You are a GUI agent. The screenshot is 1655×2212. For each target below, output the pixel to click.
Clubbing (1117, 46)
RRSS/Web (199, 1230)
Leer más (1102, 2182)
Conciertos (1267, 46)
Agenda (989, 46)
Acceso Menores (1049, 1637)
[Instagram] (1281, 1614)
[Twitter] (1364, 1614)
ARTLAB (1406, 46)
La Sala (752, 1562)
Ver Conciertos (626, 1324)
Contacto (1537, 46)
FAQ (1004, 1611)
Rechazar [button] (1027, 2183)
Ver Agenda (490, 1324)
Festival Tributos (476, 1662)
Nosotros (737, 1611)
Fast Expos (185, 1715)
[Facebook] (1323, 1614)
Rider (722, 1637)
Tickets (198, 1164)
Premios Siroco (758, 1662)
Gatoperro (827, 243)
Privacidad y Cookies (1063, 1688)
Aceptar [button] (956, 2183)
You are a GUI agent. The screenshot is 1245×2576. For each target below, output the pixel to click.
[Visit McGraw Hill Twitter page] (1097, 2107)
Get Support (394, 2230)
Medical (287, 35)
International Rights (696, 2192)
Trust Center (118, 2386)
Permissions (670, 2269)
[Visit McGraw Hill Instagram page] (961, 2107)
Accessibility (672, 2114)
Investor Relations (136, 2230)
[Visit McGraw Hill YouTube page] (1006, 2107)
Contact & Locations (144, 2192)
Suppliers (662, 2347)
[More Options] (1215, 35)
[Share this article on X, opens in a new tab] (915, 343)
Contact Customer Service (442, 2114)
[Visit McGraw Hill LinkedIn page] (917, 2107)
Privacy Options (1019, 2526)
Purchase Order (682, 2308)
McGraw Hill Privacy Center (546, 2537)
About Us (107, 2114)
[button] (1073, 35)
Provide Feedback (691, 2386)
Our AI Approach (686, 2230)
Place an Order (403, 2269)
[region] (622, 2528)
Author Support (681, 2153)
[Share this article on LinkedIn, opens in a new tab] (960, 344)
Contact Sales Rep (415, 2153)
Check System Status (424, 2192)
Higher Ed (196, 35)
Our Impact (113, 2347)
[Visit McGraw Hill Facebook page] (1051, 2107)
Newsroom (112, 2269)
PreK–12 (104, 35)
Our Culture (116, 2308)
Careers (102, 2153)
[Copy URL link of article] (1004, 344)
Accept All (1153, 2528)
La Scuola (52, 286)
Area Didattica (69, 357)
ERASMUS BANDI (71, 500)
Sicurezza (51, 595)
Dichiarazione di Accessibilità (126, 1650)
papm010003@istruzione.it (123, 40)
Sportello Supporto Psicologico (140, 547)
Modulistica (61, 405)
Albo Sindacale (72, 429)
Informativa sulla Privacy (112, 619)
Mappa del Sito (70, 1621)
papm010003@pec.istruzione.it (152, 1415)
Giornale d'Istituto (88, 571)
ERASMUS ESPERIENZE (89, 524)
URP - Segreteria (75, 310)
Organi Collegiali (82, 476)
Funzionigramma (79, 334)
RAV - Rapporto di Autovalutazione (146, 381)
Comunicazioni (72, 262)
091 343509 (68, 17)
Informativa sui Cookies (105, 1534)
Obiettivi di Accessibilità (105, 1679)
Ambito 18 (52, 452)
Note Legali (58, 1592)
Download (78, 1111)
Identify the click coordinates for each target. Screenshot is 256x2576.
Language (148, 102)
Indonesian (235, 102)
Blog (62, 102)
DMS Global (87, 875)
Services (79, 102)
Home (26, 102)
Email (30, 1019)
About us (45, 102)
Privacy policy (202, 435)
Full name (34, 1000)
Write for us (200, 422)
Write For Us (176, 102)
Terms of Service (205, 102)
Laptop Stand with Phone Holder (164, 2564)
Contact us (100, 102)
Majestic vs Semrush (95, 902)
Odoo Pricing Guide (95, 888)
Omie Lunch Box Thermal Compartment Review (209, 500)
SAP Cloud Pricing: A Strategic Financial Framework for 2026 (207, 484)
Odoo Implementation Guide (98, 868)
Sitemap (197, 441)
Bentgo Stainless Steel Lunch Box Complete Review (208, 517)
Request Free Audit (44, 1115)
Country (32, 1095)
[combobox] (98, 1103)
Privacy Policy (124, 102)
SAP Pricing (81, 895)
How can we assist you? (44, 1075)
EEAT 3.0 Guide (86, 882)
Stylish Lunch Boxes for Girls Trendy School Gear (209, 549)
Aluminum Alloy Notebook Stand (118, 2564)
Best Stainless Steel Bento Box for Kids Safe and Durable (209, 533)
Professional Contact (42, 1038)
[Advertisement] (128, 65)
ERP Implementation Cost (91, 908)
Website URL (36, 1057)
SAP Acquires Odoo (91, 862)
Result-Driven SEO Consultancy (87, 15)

## To do
Say how many lines above contain the string "agent". Answer with the number only.

## Response
2